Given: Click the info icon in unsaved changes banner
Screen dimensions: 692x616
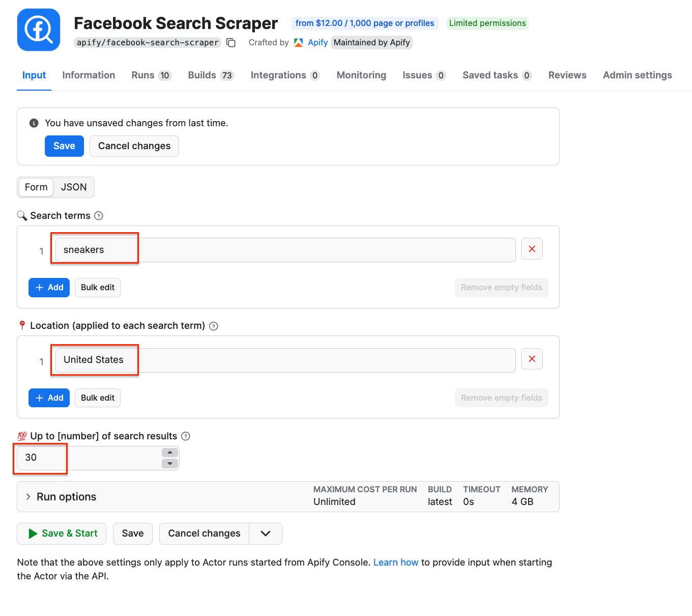Looking at the screenshot, I should (x=33, y=123).
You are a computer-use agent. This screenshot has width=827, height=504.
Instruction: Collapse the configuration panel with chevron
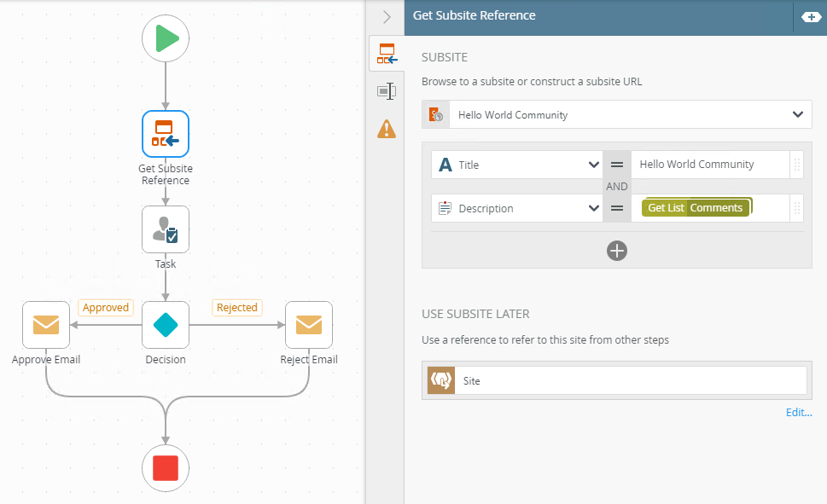(387, 16)
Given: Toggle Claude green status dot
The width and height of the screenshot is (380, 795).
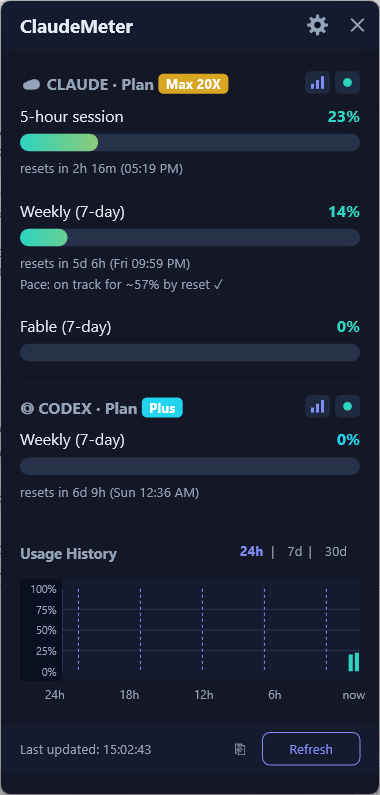Looking at the screenshot, I should click(x=348, y=83).
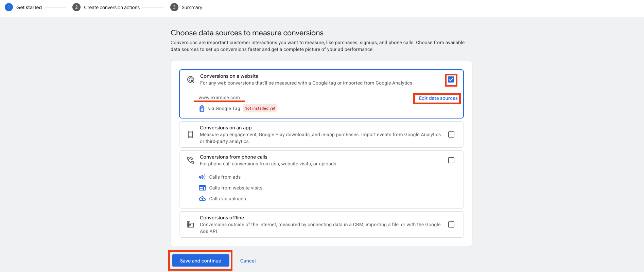Click the Calls from ads megaphone icon
Viewport: 644px width, 272px height.
tap(202, 177)
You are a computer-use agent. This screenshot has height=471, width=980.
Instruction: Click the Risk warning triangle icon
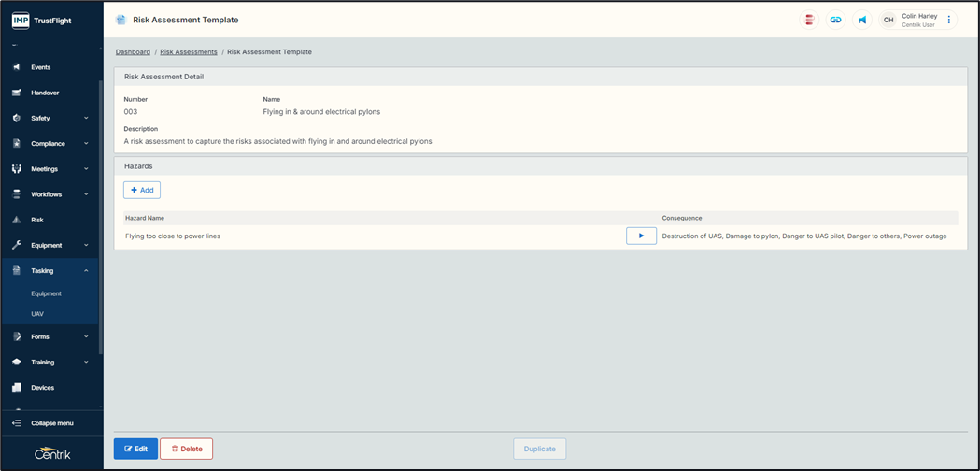[16, 220]
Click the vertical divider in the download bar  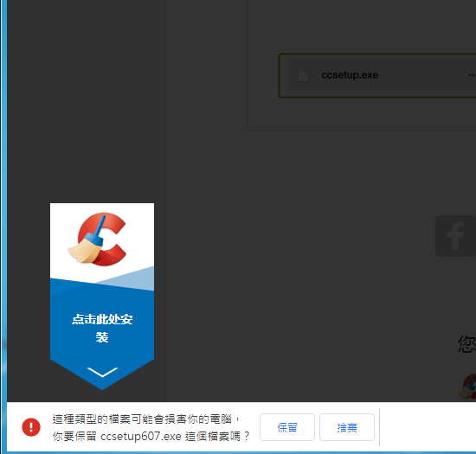(379, 427)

* [What is expected]: Filter the listing above by the word "computer"; copy each line that passes.

* [Solution to this task]:
You are a computer-use agent. This screenshot has width=827, height=504.
You are a computer-use agent. This screenshot has height=471, width=980.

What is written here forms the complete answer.